## Excerpted text
* * * *
Friday, April 24, 2015

Summary for Past Postings

Among previous discussions, BUY call is still valid to the following counters:

(A) Parkway Life REIT
The counter has been range bouncing from 2.32 to 2.44. Recent downfall could present good entry point soon.

(B) SMRT: 
The counter has been building a higher low formation. Uptrend still intact, so don't miss the chance.

(C) Lantrovision:
The counter has been building a higher low formation. Potential uprising is in sight.

(D) SingPost:
The counter has been moving down. Investor could aim for valued hunting.

(E) United Engineer:
The counter has been moving side way for sometimes. However, technical indicator MACD suggests that potential up rising could be forming.

Apr[4] - First Resources (BUY<$1.86; End of downturn?)

COUNTER: FIRST RESOURCES

BUSINESS: 
The Indonesian planter involves in both upstream and downstream palm oil businesses. Its operation consists of plantations, refinery and processing. It also involved in harvesting and milling the fresh fruit bunches into crude palm oil (CPO) and palm kernel products. The plantation area is about 100,000 hectares in Indonesia.
* * * *
## Job 1
Decide whether each statement agrees with the stock posting. Answer yes or no for each, and quote the words from the stock posting that decide it.
(a) Parkway Life REIT has been range bouncing from 2.32 to 2.44.
(b) SingPost has been building a higher low formation.
(c) First Resources has a plantation area of about 100,000 hectares in Indonesia.
## Job 2
Pick up the stock posting after its final sentence and continue it.
The material that follows comes from a separate source.

## Data extract
* * * *
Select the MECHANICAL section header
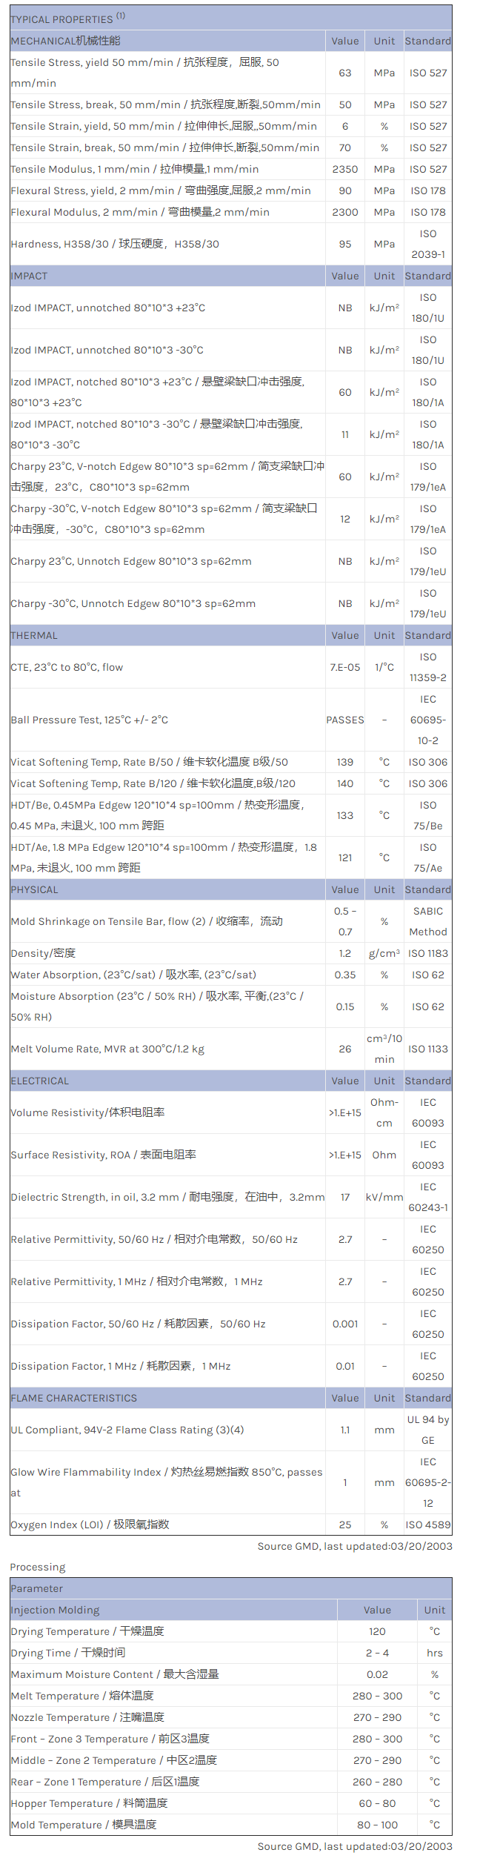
* * * *
## Task answer 1
(a) Yes: "The counter has been range bouncing from 2.32 to 2.44."
(b) No: "The counter has been moving down."
(c) Yes: "The plantation area is about 100,000 hectares in Indonesia."

## Task answer 2
OVERVIEW:
Year after year of record planting soybean from South America regions has led to supply glut and record-high inventory. It brought down soybean prices which is positively correlated to CPO. Coupling with recent oil price plummet, CPO prices has been suffering one of its longest downturn.

Amid such environment, First Resources has been consistently delivering high profitability. It has balanced age of plant profile, with ~58% being immature and ~42% in prime age. This could ensure sustainable fresh fruit bunch production and earnings growth in the next 5 years as its oil palm tree reach maturity and enter prime age. Among its Singapore listed peers, it reported highest EBITDA/CPO tonne of USD422 in 2014 yet lowest cost of production at USD228/tonne.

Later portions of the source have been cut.